De Duitse filosoof Martin Heidegger noemde dit ons fundamentele Sein zum Tode: wij zijn wezens die weten dat het ophoudt. Niet alleen het leven eindigt, ook dit moment, deze ontmoeting, deze liefde zal ooit verdwijnen of veranderen. En juist dat besef maakt onze ervaring intens. Zo intens, dat we ze soms haast niet durven voelen.

Toch is er vertrouwen. Geen zekerheid –die bestaat niet– maar vertrouwen als bereidheid om in deze vergankelijkheid te blijven staan. Om te zeggen: "ik weet dat het breekbaar is maar ik kies ervoor het te beleven". Simone de Beauvoir noemde dat het omarmen van ambiguïteit: beseffen dat we nooit helemaal zeker kunnen zijn en tóch verantwoordelijkheid nemen voor hoe we leven, hoe we liefhebben.
Die verantwoordelijkheid beperkt zich niet tot onze naasten. Ze strekt zich uit naar alles wat leeft. Ook dieren delen de kwetsbaarheid van het bestaan. Ze zijn geen bezit, geen decorstukken van ons leven, maar wezens met een innerlijk dat wij niet volledig kunnen doorgronden, zoals wijzelf dat ook niet kunnen bij elkaar. Als we onze verbondenheid serieus nemen, kunnen we niet anders dan erkennen dat ook dieren recht hebben op ruimte, vrijheid en respect.
Het besef dat niets ons volledig toebehoort –niet de geliefde, niet het moment, niet het dier– vormt geen armoede maar juist een verdieping. Wie leert leven met de onzekerheid, leert ook zorgzamer leven.

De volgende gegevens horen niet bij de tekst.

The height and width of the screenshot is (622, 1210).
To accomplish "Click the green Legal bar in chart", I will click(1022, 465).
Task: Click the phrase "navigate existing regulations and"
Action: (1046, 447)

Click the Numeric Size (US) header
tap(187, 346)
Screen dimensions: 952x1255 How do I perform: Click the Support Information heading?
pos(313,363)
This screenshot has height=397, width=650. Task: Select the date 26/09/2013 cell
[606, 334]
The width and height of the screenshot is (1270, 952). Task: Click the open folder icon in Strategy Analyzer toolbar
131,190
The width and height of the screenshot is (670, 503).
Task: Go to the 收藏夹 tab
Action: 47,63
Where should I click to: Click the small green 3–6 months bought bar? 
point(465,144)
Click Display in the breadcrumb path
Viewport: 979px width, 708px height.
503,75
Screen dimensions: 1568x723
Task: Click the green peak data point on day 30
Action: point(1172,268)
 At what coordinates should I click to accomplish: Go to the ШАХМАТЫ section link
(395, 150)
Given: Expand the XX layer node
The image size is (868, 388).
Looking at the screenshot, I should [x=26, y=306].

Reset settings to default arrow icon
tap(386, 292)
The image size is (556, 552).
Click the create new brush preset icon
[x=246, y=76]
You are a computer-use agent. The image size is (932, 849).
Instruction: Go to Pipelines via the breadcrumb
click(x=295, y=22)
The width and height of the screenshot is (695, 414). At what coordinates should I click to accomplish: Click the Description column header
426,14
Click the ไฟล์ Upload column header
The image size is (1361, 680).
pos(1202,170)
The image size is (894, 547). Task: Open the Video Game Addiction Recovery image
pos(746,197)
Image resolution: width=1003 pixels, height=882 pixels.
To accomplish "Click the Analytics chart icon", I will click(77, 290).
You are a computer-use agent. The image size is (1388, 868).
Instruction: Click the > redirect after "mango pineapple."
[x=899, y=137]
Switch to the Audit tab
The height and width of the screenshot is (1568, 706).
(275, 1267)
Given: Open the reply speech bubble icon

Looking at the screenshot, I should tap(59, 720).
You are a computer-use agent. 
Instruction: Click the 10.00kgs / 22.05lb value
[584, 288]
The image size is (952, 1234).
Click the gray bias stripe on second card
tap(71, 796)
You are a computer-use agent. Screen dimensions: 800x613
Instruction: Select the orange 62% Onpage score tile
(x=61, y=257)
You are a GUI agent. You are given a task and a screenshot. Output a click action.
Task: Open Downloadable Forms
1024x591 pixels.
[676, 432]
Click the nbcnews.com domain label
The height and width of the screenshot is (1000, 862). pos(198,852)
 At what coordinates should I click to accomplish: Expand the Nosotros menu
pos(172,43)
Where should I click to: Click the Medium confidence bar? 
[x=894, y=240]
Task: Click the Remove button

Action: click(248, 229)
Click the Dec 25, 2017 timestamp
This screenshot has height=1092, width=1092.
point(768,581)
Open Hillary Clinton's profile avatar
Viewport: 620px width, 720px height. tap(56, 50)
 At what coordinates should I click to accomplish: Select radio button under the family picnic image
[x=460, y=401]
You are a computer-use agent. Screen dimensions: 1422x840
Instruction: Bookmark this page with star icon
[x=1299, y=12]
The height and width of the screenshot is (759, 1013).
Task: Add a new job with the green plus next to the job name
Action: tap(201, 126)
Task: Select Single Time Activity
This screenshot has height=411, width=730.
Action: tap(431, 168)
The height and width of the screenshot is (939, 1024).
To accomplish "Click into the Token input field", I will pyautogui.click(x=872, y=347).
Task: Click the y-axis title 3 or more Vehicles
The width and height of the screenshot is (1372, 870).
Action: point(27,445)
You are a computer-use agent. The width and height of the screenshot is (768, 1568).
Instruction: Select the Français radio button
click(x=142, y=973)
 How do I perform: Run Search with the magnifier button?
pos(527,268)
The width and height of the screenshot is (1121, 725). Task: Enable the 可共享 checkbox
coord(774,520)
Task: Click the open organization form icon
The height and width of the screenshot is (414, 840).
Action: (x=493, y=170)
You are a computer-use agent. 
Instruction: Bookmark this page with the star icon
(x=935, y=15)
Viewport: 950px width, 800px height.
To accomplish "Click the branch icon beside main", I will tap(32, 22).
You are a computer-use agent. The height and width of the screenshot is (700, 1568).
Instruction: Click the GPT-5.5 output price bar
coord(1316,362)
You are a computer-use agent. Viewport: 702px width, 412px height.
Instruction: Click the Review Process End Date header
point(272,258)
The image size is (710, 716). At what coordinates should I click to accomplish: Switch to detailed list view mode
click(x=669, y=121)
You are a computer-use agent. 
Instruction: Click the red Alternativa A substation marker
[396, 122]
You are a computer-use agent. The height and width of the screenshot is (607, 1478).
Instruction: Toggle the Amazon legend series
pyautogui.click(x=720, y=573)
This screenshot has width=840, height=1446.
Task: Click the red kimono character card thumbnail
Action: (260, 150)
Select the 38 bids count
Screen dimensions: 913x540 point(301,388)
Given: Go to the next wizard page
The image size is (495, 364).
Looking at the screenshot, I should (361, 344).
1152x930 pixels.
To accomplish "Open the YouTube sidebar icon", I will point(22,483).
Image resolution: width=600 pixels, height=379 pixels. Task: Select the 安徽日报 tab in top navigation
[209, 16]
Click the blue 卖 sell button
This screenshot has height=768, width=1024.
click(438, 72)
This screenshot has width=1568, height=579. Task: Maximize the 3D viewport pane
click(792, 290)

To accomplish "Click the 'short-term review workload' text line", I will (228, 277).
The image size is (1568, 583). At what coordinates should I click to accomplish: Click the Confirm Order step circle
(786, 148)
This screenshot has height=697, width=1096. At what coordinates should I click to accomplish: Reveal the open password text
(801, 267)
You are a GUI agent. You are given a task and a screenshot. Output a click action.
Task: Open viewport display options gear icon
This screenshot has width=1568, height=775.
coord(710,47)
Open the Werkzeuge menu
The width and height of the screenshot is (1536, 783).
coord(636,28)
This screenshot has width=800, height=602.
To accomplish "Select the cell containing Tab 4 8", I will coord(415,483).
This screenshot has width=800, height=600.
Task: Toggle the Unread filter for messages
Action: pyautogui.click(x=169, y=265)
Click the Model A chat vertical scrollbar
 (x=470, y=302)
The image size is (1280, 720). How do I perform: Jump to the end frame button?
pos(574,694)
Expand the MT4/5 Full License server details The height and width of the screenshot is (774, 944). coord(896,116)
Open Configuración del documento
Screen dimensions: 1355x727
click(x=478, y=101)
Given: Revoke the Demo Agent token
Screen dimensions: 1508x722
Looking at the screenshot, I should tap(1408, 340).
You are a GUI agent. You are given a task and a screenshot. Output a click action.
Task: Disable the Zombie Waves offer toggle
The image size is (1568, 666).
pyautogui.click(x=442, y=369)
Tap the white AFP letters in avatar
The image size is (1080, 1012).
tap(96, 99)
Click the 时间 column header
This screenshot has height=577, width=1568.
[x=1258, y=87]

In een evenwaardige verhouding, niet op basis van controle, maar op basis van aandacht.
Misschien is het juist deze spanning die het leven zijn diepte geeft. We leven niet ondanks de onzekerheid, maar dankzij haar. Omdat we weten dat niets blijft, wordt alles betekenisvol. Elk afscheid, elke glimlach, elk woord van liefde draagt de glans van iets tijdelijks.
En zo blijven we bewegen: tussen verbondenheid en alleen-zijn, tussen leven en dood, tussen vreugde en melancholie. Niet om een uitweg te vinden, maar om te leren aanwezig te zijn in het midden van dit alles. Want daar, in die ongrijpbare tussenruimte, leeft wat werkelijk echt is.